■ Passage to read
╔══
Of all the animals of prey, man is the only sociable one.
Every one of us preys upon his neighbour, and yet we herd together.
The Beggar's Opera: John Gay

Sunday, 11 August 2013

A vignette of today's Britain

From the BBC:
Special orthopaedic boots belonging to the two-year-old daughter of Hollyoaks actress Carli Norris that were thought to have been stolen, have been handed in to police.
The leather boots were handmade for the child; a disabling condition in both feet means that she needs them to walk properly. On August 1st, they were accidentally left on top of a car park payment machine outside Colchester Hospital, where they had just been collected; when the family went back, they were gone.
Police issued CCTV pictures of two people they want to speak to; [...] a man and woman, both thought to be in their 50s, who were a few places behind the family in the queue at the machine.
This morning, the boots were handed in to Clacton police station by a woman 'from the area'.

So what happened during those ten days? Did conscience get the better of them; were the thieves swayed by the public appeal by a celebrity mum? Or was it the little girl's disability that made all the difference?

The shoes could not have been worn by any other child, but that was presumably not evident at first. In much the same way, my prescription sunglasses in their 'designer' case were stolen on a cross-channel ferry; I like to imagine the thief or the ultimate purchaser painfully squinting through them with a truly abominable headache.
╚══
■ Data to examine
╔══
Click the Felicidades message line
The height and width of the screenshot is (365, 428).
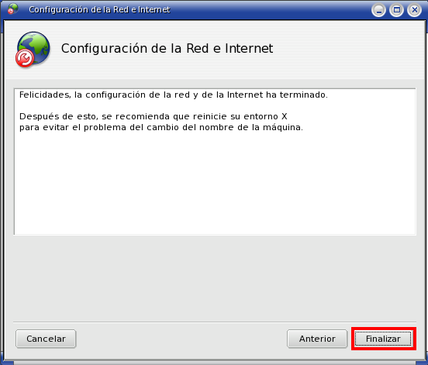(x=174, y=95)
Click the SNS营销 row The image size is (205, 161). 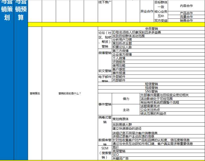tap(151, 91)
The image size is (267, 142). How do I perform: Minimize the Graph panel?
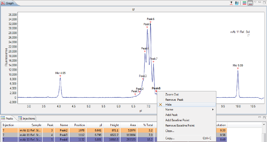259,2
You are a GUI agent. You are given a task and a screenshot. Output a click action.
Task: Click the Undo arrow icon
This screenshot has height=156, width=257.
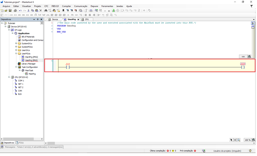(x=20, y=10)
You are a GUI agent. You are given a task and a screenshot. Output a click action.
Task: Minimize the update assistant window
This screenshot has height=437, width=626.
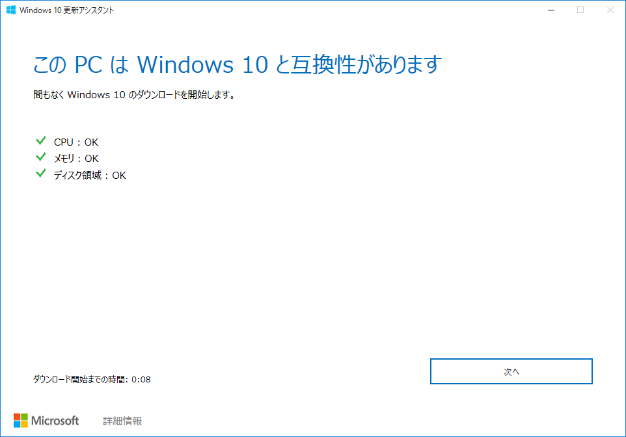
╚══
╔══
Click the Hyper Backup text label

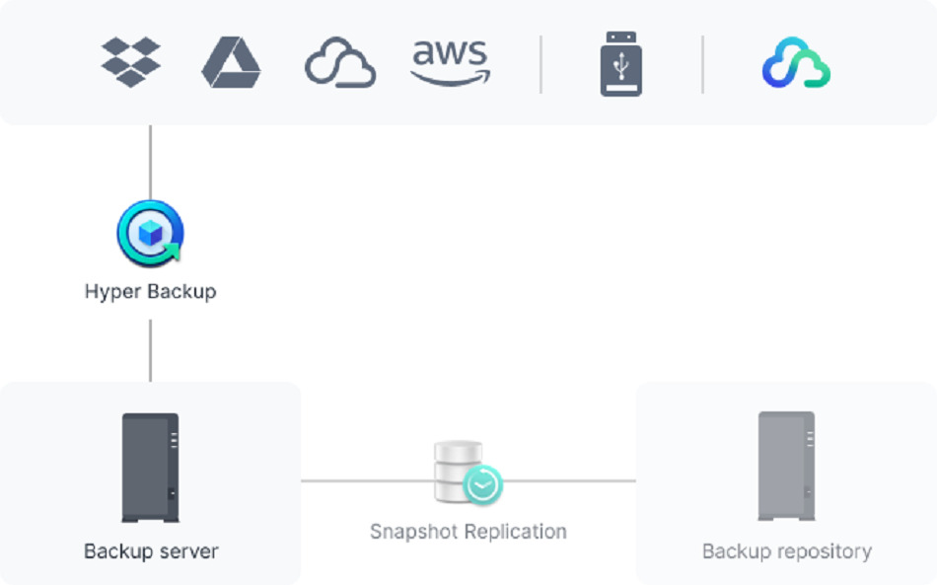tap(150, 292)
╚══
■ Activities
[1] List every sentence in the blog post about the stolen boots that ends with a question mark.
[2] Transcribe the blog post about the stolen boots word for word, between "Of all the animals" and "at the machine.", inclusive.

■ Expected responses
[1]
1. So what happened during those ten days?
2. Did conscience get the better of them; were the thieves swayed by the public appeal by a celebrity mum?
3. Or was it the little girl's disability that made all the difference?

[2]
Of all the animals of prey, man is the only sociable one.
Every one of us preys upon his neighbour, and yet we herd together.
The Beggar's Opera: John Gay

Sunday, 11 August 2013

A vignette of today's Britain

From the BBC:
Special orthopaedic boots belonging to the two-year-old daughter of Hollyoaks actress Carli Norris that were thought to have been stolen, have been handed in to police.
The leather boots were handmade for the child; a disabling condition in both feet means that she needs them to walk properly. On August 1st, they were accidentally left on top of a car park payment machine outside Colchester Hospital, where they had just been collected; when the family went back, they were gone.
Police issued CCTV pictures of two people they want to speak to; [...] a man and woman, both thought to be in their 50s, who were a few places behind the family in the queue at the machine.